Michael Kors: An Excellent Long-Term Outlook

| About: Michael Kors (KORS)

Summary

Michael Kors Holdings Limited is an excellent investment since the share price has dropped so much recently.

Shares are trading at half the price of the overall market, in spite of widespread institutional support, a high return on equity and no debt. This is an excellent opportunity.

More cautious investors may want to wait for institutional support to firm up somewhat from here, but I believe there's more "up" than "down" from here.

In my ongoing effort to build a portfolio, I'm turning my attention to what I consider to be high quality companies that sell luxury or mid-range consumer products. I can become more personally invested in these sort of companies than I can a railcar manufacturer, for example, because I know and enjoy the luxury industry on a personal level. My usual criteria applies to these companies as well. I'm looking for companies that are (irrationally) inexpensively priced, generate a high return on equity, and have high levels of institutional support. I'm particularly interested in companies that have a number of investors worried about the short term. The company that I think fits the bill is Michael Kors Holdings Inc (NYSE:KORS).

State of Luxury Goods Globally

Although there's some fear that Luxury Goods are stagnating, it could be said that the people who consume these products are the last to be affected by an economic slowdown and the first to recover from one. Also, although there are problems to be sure, the impact is not nearly as great as some bears are suggesting. If you read through some of the more pessimistic language in reports like this one, the message emerges that, although 2016 will be a challenging year, just like 2015, luxury goods sales are expected to rise about 3.5%, from $317 billion to $328 billion. This may be an overly optimistic assessment, but it's acceptable to say that the luxury goods world isn't heading to hell in a handcart. Prices of companies like Michael KORS implies the market believes things are more dire than they are.

State of Kors Specifically

Within a flourishing industry, there will always be winners and losers, so it's important to drill down further and see if Kors is positioned to do well. I want to see if the company can navigate the changing tastes of this unpredictable sector over time. A very sound argument could be made that the recent sympathetic selloff in Kors relates more to the fortunes of another company, which presents investors an excellent opportunity at the moment.

In spite of the volatile nature of the business, KORS Net Income and Cash From Operations have been impressive. Obviously the cash from operations is relatively more volatile, and seasonal, but it is on a nice upward path. The same can be said for net income.

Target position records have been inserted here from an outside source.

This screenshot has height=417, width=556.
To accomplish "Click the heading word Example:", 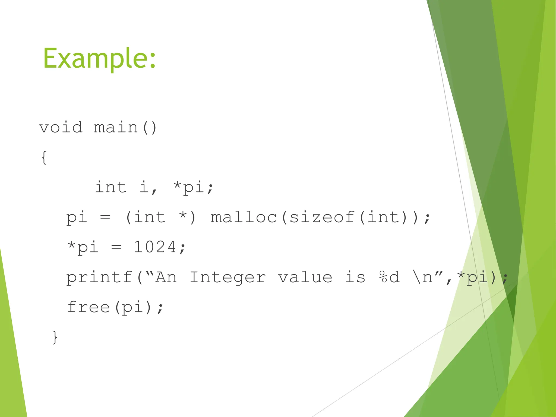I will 99,59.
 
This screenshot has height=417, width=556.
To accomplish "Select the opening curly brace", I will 44,157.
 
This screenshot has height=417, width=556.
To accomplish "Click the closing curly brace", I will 55,337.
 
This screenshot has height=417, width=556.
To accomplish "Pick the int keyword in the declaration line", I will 111,187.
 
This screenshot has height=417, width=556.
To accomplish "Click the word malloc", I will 244,217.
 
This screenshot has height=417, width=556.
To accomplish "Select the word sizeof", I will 322,217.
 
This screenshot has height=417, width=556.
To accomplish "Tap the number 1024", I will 155,247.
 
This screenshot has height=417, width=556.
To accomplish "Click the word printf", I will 99,277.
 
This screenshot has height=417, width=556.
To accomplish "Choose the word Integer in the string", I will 228,277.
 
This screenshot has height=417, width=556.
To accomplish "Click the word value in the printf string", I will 305,277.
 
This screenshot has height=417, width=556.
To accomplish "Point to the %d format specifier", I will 389,277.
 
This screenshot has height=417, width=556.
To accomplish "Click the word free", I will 89,307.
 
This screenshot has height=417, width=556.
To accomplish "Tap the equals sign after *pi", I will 116,247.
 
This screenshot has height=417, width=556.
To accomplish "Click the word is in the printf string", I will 355,277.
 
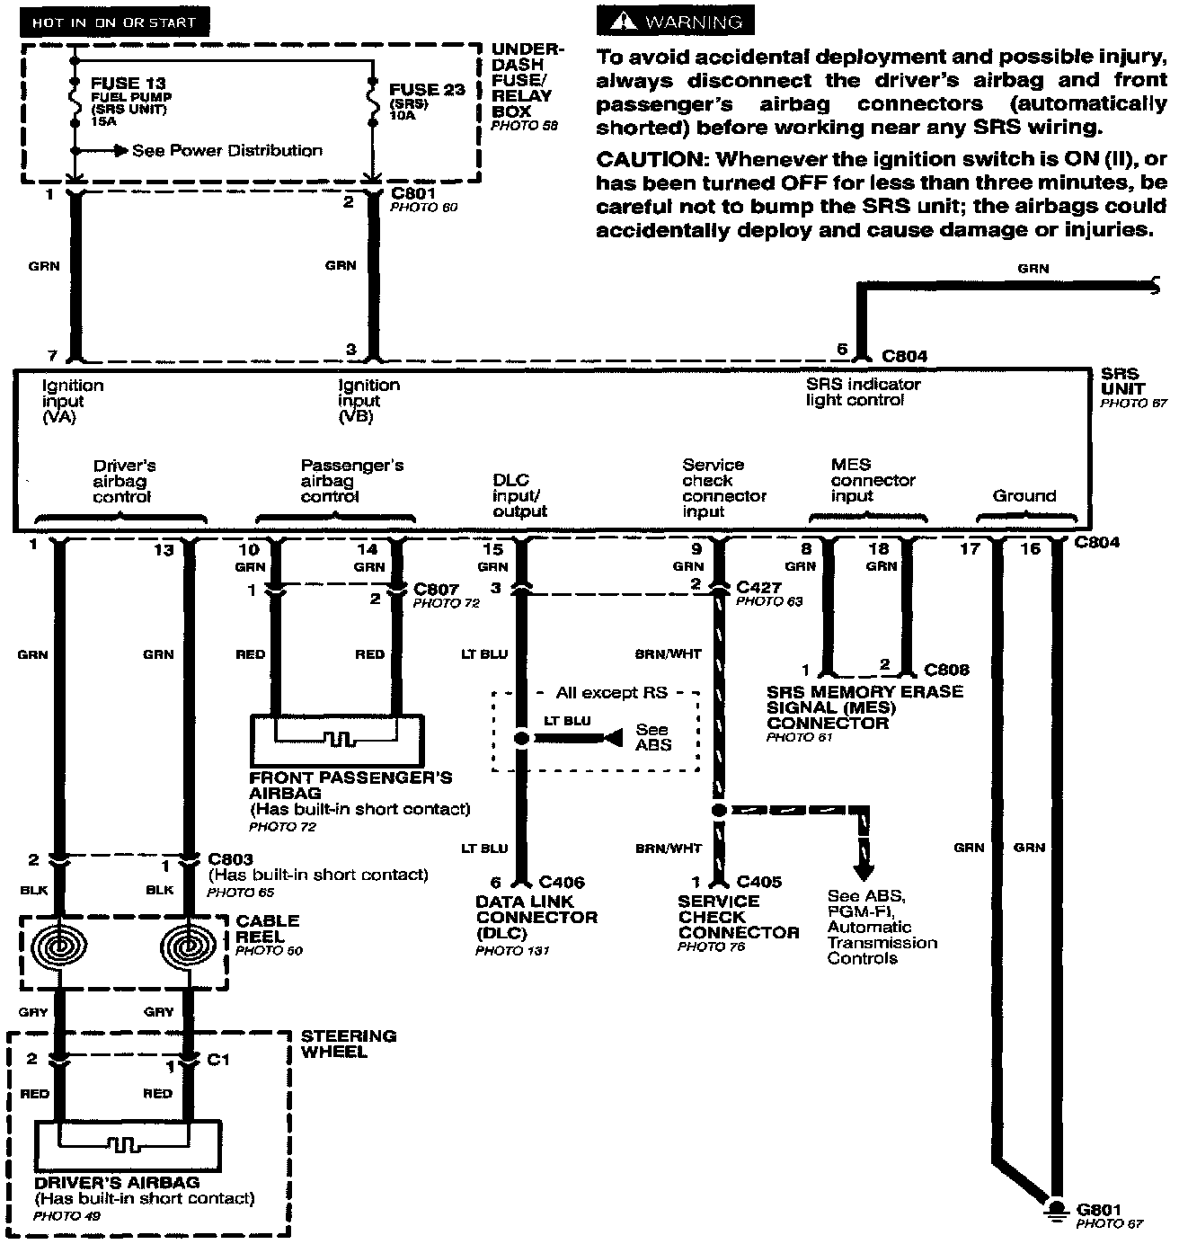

KORS Cash from Operations (Quarterly) Chart

KORS Cash from Operations (Quarterly) data by YCharts

I am very mindful of the level of debt that my investments have taken on. If companies have high levels of debt, I want a clear trend that it's coming down. If companies have debt, I want to look at the maturities of that debt to make sure that they won't be forced to make massive repayments in the very near future. Thankfully, KORS has no debt, so the risk on that score is zero.

Institutional Ownership

Because I consider myself a novice investor, I like to focus on what more sophisticated investors are doing, as they have access to information and insights that I might not. If my views line up with their views, I'm happy.

Institutional ownership at Michael Kors has come down somewhat, but still remains quite high, at just below 80%. Another interesting thing to observe about this chart is that price and institutional ownership seem to be correlated fairly closely. If institutions abandon this company, it makes sense for investors to follow suit.

KORS Chart

KORS data by YCharts

If we assume that institutional investors buy companies that have high return on equity, are inexpensively priced, and have good long term fundamentals, we can assume that institutional support will firm up at some point, and price along with it. Since price is already at a point where it could be called "cheap", there's less risk buying now and waiting for that institutional support in my opinion. If earnings halved from here (which would be the first time such a thing happened in the company's history), Michael Kors would trade as expensively as the overall market.

The company has a history of growing cash flows, albeit somewhat choppily on occasion. Investors shouldn't be surprised by this from a luxury goods company like this one. The company has no debt, which allows it greater flexibility and removes a great deal of bankruptcy risk. In my view, investors should take advantage of the short term pessimism in the markets and buy Michael Kors Holdings Inc. As usual, if you have a contrary view or believe that I'm missing something, please respond in the comments below.

Disclosure: I/we have no positions in any stocks mentioned, and no plans to initiate any positions within the next 72 hours.

I wrote this article myself, and it expresses my own opinions. I am not receiving compensation for it (other than from Seeking Alpha). I have no business relationship with any company whose stock is mentioned in this article.